There’s a lot of data out there. So much so that we now use the word ‘zettabytes’ to describe the amount. Last year, the world generated around 94 zettabytes or 94 billion terabytes of data. (Source: Finances Online)
But is all data the same? Understanding the different types of data can help us to manage it effectively and focus on the data that holds the best insights for innovation.
There are two main types of data, structured and unstructured. Did you know that only 20% of data is considered structured? The rest of it is stored as unstructured data. Knowing the difference is an important part of using data to effectively produce insights.
What is Structured Data?
Data that is predefined. This definition is what makes it consistent when read by a computer. Think of a nice-looking spreadsheet with names, addresses, and phone numbers of family members. Each row would represent a person and each column would have the exact information you would expect it to have based on the column header.
In the survey world, data looks like a pick-one question with predefined answers to pick from. For example, picking from a list when asked what state you live in.
While structured data make things easier to aggregate, change, and analyze, in some scenarios it can pose limitations for evolving businesses.
By only considering structured data, you’re only getting the what.
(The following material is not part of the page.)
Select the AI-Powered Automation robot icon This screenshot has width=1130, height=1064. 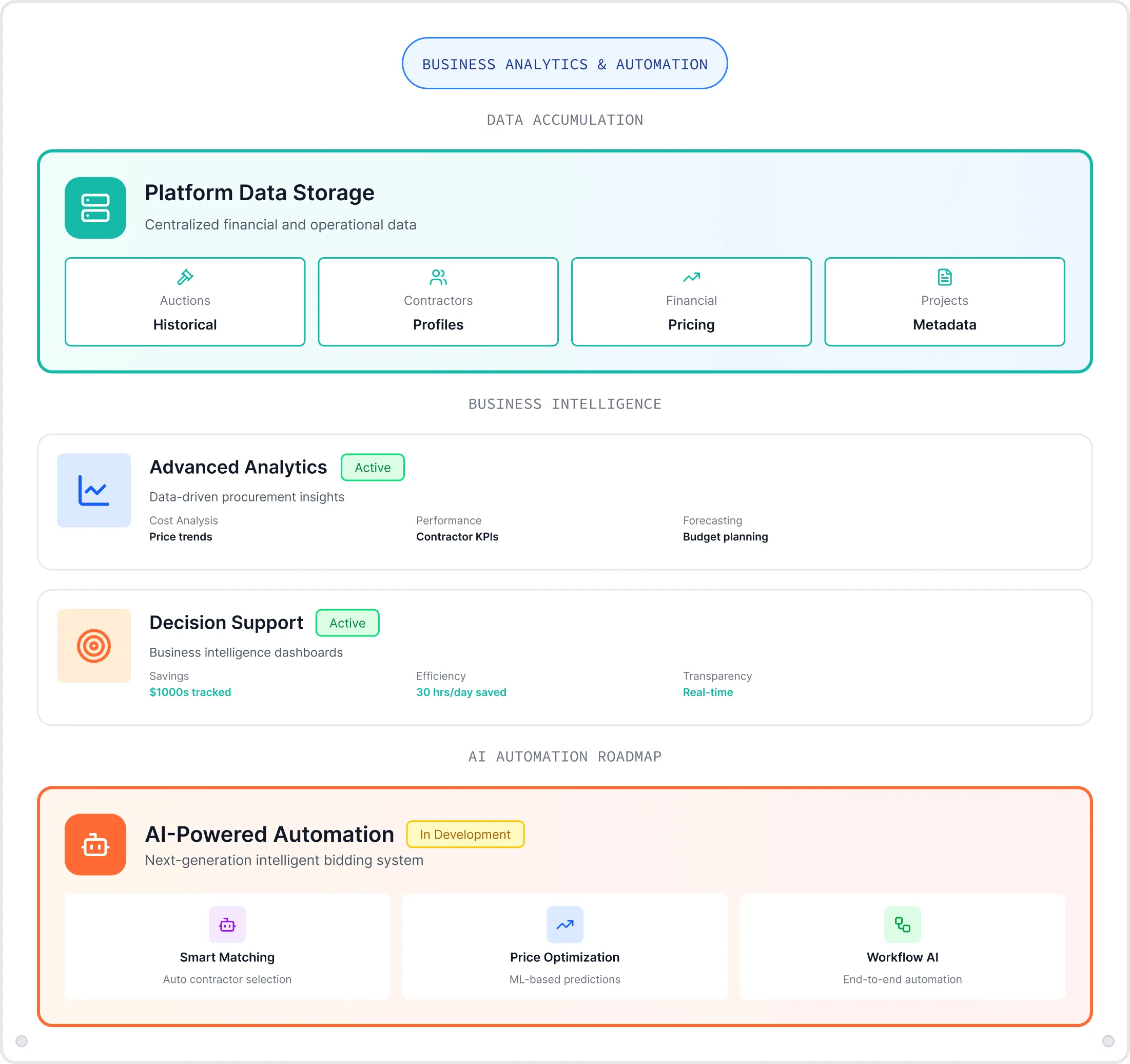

The best innovation comes from knowing your consumers so well that you’re able to tell a story and frame problems with solutions.
What is Unstructured Data?
As the name suggests, unstructured data is any form of data that is stored in a native form instead of standardized spreadsheets or predefined models. It’s raw.
Unstandardized data often contains more text than figures or numbers, making it difficult to standardize across multiple sources.
Back to our example survey, you may ask people to tell you how their recent experience was buying a product online. Other examples of unstructured data include content from social media posts, emails, chat records and web content. Unstructured data goes beyond text and includes other formats such as video recordings, audio recordings, photos, and more.
No wonder why unstructured data makes up 80% of the world’s data.
Unstructured data can be useful for businesses and can help craft a great story to help make an informed business decision, but only if it is properly leveraged. It’s much easier for people to take unstructured data out of content and for businesses to do a poor job managing it.
What Exactly is Semi-Structured Data?
To complicate things, a third type of data has emerged called semi-structured.
A combination of both, structured data and unstructured data elements are known as semi-structured data. However, it often falls under the unstructured data umbrella. While some parts of semi-structured data are readable and easy to analyze, those elements do not provide the full value.
HTML code is the best example of semi-structured data. While it is organized in a structured way, HTML code contains defined tags and elements that often pose a challenge for the database to make sense of it.
Why are Structured and Unstructured Data Types Important for Modern, Innovative Businesses?
Both data types are invaluable assets in understanding what customers are doing, what they think, feel, and prefer. Leveraging the what (structured data) and the why (unstructured data) in effective, ethical ways is critical for today’s insight seekers and data storytellers. What will separate the best from the rest will ultimately be those individuals and businesses that continue to find innovative solutions to the ever-evolving data problems.